Patients with previously untreated liver cancer, or hepa­tocellular carcinoma (HCC), lived twice as long if they responded to a tyrosine kinase inhibitor, a type of targeted therapy.
Patients with previously untreated liver cancer, or hepa­tocellular carcinoma (HCC), lived twice as long if they responded to a tyrosine kinase inhibitor, a type of targeted therapy, compared with patients for whom the drug had little benefit, according to an analy­sis of results from a randomized clinical trial.
Responders to Lenvima (lenva­tinib) or Nexavar (sorafenib) lived a median of 22.4 months versus 11.4 months for patients who did not achieve either a partial or complete response. The analysis considered a variety of factors that could have affected overall survival and identi­fied response to treatment as a way to predict this outcome.
“The association between objec­tive response and overall survival was consistent with results reported in previous studies,” said Masatoshi Kudo, M.D., of Kindai University Faculty of Medicine in Osaka, Japan. “Therefore, patients who achieve an objective response can potentially expect a longer overall survival.” Objective response refers to the pro­portion of patients who experienced a prespecified amount of tumor shrink­age lasting at least a certain amount of time.

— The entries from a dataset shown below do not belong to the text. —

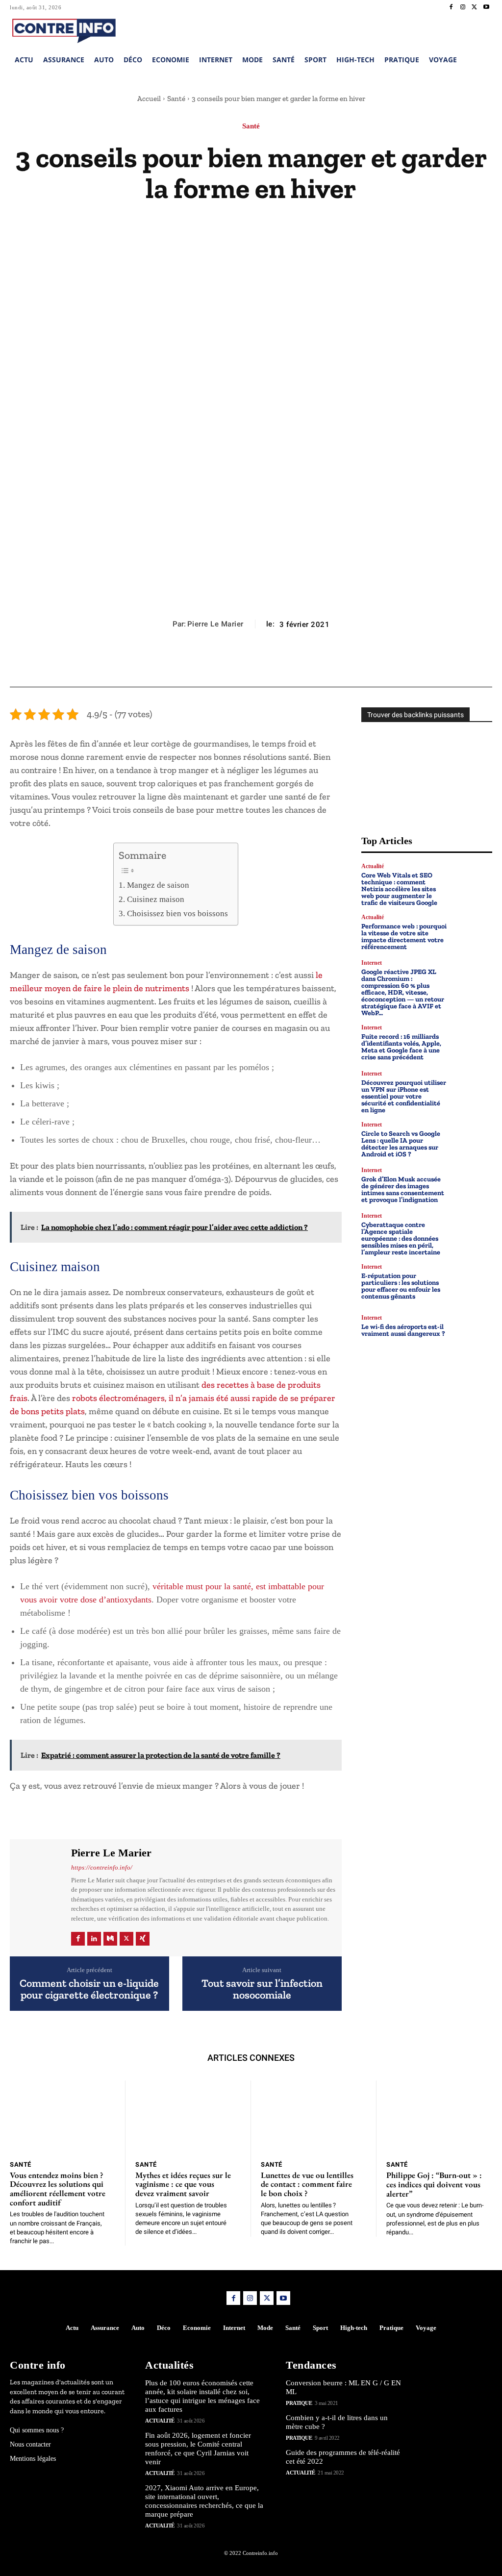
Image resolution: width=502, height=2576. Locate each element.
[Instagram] (463, 7)
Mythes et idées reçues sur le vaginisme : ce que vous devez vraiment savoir (183, 2184)
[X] (474, 7)
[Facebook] (451, 7)
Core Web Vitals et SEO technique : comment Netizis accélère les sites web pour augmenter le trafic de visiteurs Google (399, 889)
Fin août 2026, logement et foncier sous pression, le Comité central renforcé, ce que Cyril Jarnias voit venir (198, 2448)
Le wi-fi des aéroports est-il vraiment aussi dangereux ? (403, 1330)
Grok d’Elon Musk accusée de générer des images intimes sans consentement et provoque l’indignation (402, 1189)
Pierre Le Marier (215, 624)
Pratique (299, 2403)
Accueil (149, 98)
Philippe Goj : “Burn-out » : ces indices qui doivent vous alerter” (434, 2184)
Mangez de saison (158, 885)
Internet (371, 963)
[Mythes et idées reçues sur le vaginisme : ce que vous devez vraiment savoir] (188, 2117)
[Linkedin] (94, 1939)
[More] (296, 663)
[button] (424, 29)
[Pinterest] (250, 663)
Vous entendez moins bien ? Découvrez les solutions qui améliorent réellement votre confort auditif (57, 2189)
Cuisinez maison (155, 899)
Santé (176, 98)
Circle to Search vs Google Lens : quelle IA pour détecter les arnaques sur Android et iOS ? (400, 1143)
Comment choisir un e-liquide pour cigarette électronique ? (89, 1989)
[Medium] (110, 1939)
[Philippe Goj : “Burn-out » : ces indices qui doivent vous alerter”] (439, 2117)
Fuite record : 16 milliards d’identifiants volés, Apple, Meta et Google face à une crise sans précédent (401, 1046)
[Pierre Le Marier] (39, 1897)
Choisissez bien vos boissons (177, 913)
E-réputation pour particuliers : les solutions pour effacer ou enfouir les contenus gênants (400, 1286)
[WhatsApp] (273, 663)
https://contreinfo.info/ (101, 1867)
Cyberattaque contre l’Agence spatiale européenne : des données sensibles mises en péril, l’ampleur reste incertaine (400, 1238)
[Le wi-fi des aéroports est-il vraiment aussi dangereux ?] (472, 1326)
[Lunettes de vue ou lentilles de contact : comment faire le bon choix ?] (313, 2117)
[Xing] (143, 1939)
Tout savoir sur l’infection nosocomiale (262, 1989)
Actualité (372, 866)
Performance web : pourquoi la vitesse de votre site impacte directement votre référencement (404, 936)
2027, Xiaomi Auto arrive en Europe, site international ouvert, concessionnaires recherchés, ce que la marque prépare (204, 2501)
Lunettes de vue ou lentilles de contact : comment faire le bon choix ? (307, 2184)
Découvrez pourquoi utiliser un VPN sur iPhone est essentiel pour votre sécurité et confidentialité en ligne (403, 1096)
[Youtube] (486, 7)
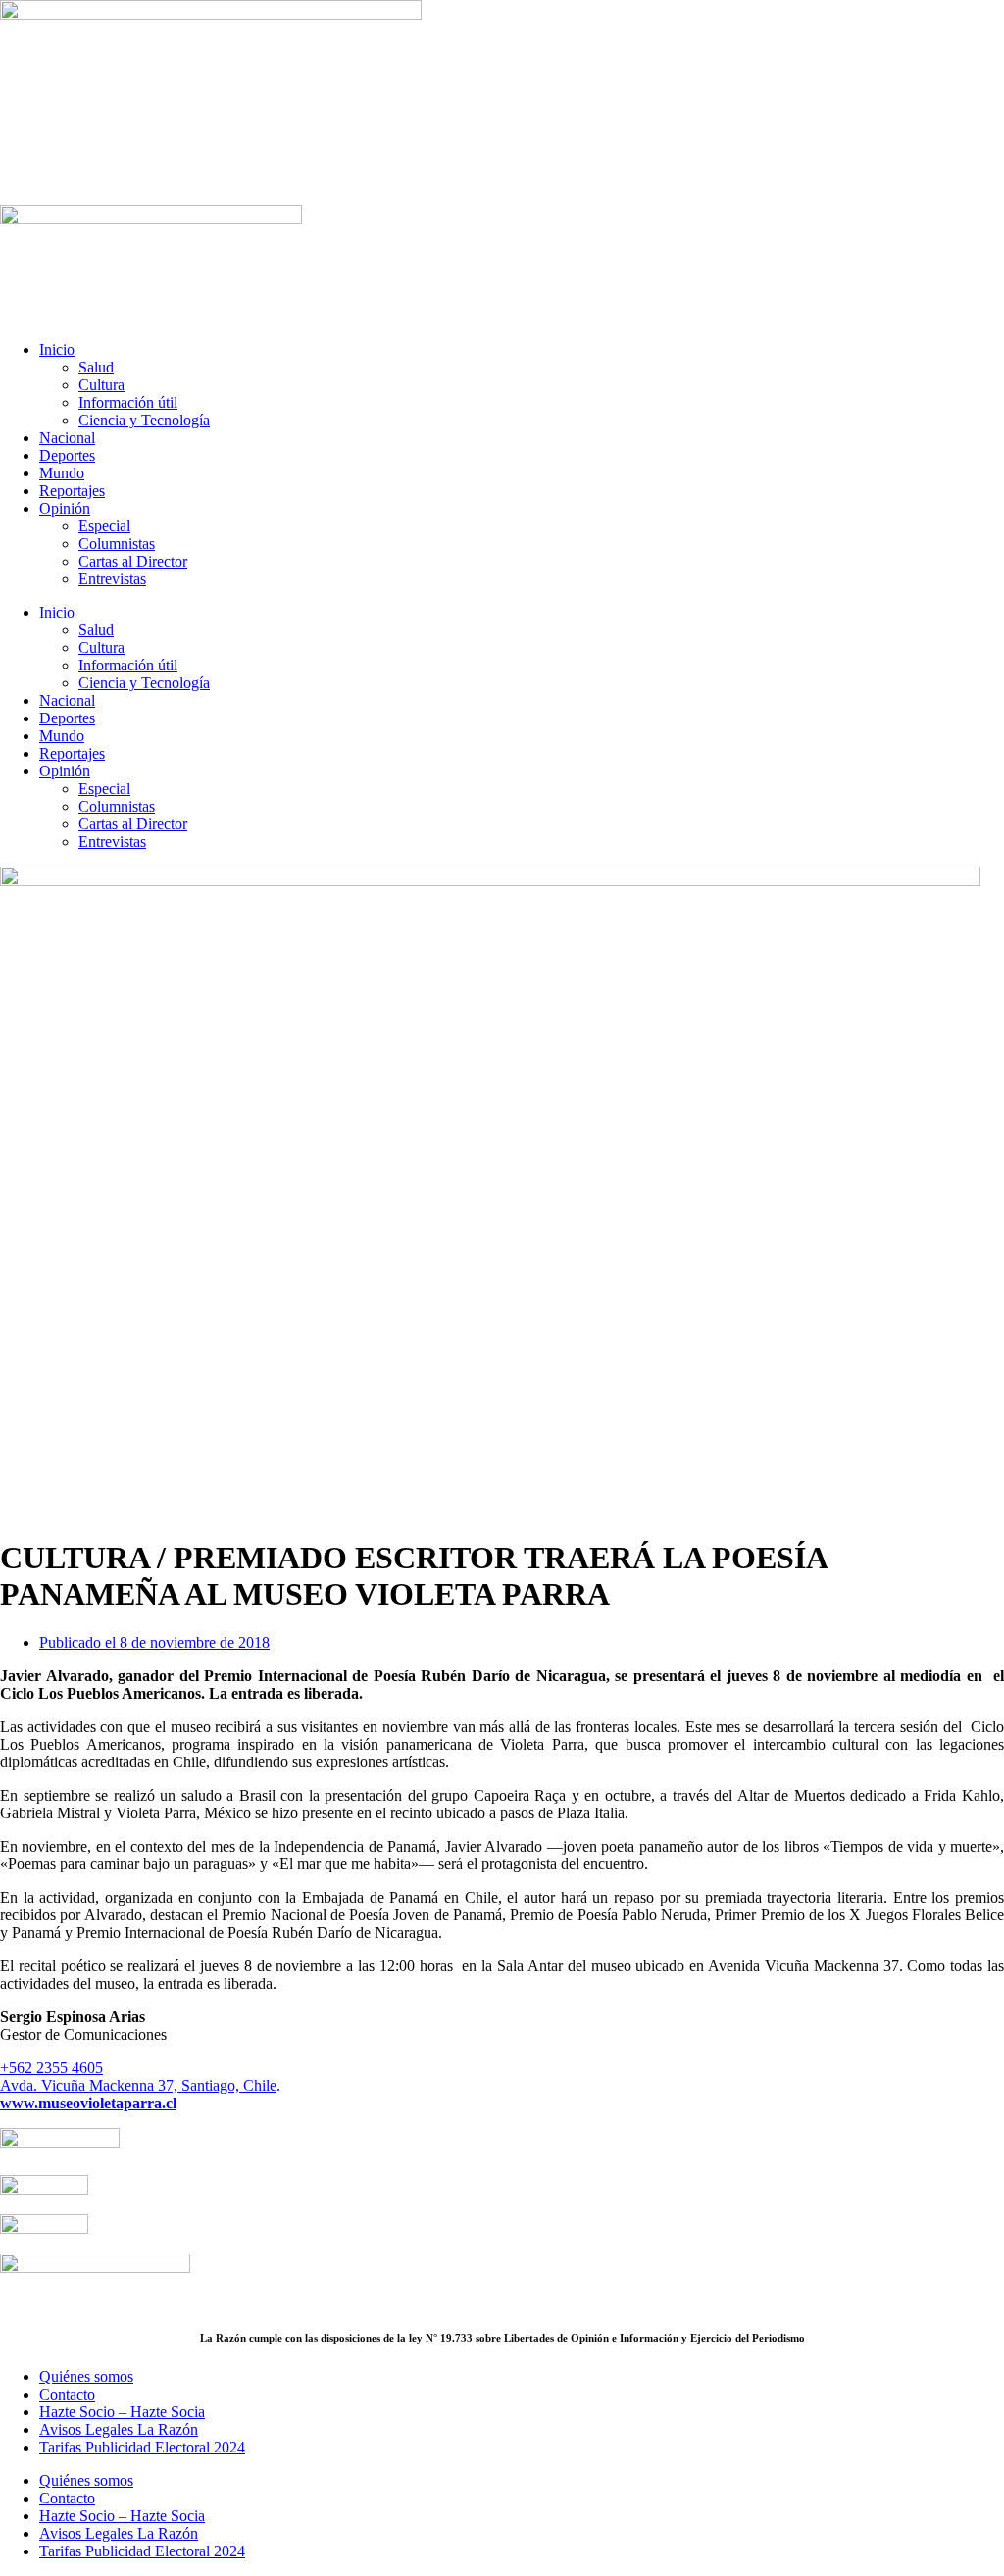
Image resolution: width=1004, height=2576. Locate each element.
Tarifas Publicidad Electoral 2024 (142, 2447)
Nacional (67, 437)
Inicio (57, 349)
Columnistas (116, 543)
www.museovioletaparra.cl (88, 2103)
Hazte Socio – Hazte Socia (122, 2411)
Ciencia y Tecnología (144, 420)
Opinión (64, 508)
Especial (104, 526)
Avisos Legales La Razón (118, 2429)
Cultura (101, 384)
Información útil (127, 402)
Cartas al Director (132, 561)
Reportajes (72, 490)
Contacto (67, 2394)
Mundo (61, 473)
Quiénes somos (86, 2376)
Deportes (67, 455)
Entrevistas (112, 578)
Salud (96, 367)
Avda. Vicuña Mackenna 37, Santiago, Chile (138, 2085)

Additional studies are needed to validate the association between objective response and survival, Kudo added.
The data analyzed came from the phase 3 REFLECT trial, which compared Lenvima and Nexavar in patients with previously untreated HCC and found that Lenvima was more effective. An analysis of response at two, four and six months showed a significant sur­vival advantage, ranging from five to seven months, for patients who responded to treatment.